Жизнь – такая жизнь. Ни плана тебе, ни сценария, ни графика – сплошная импровизация, чертов фристайл. Даже такое поворотное событие, как первый секс здесь обычно случается сумбурно, пьяно, быстро: без репетиций, без саспенса, без сладкого привкуса лжи и склонившихся к изголовью белых лилий.
Рита Декар представляет, как все могло было быть в идеале – если бы Бог по вечерам тоже смотрел голливудские мелодрамы.
Никакого алкоголя.
Страх пьянит круче дешевого портвейна после пробежки: ты смотришь в воздух, ломаешь суффиксы, прижимаешься губами к ободку кофейной чашки, так и не сделав ни одного глотка. Бретелька майки на твоем плече все никак не может определиться, куда же ей деваться: покорно соскользнуть вниз по руке или снова взобраться на исходное место.
Твой мальчик говорит о любви, улыбается, сдувает со лба прядь, прячет ногой торчащий из-под дивана журнал с заголовком «Полировка кузова автомобиля – секреты автомехаников», бросает сахар в кофе... Кофе остыл, сахар почти не растворяется, опадая на дно монолитным осадком.
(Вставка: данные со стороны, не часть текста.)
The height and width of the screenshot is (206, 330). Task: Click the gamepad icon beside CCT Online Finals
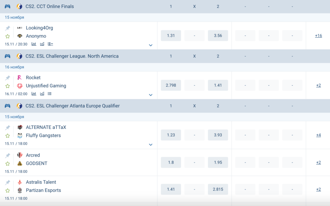pyautogui.click(x=7, y=7)
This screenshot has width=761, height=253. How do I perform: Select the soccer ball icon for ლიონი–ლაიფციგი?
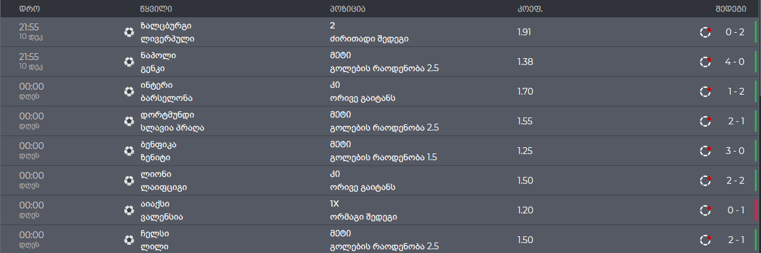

Пить невозможно. Какая разница, что там, в этом кофе. Хоть щебень. Неважно.
Он – опытный, она – нежная.
У него было три романа, но ни одной любви. Все его бывшие разговаривали громко, носили короткое, читали глупое. Курили, гадко оттопырив большой палец. Просыпались, вытряхивая из волос песок казантипских пляжей. Искали богатых мужей, чеки в карманах, пробы на подаренных колечках.
А не как она – подснежники в зимнем лесу. И верность – чтобы даже в гробу под ручку.
Место с историей.
Любой секс – это секс втроем: он, она и место, в котором все происходит. Мужчина занимается любовью с конкретной женщиной, а женщина – со всем, что его окружает, включая эти кружевные гардины, щиплющий запах тмина от простыни и накренившийся вазончик на подоконнике.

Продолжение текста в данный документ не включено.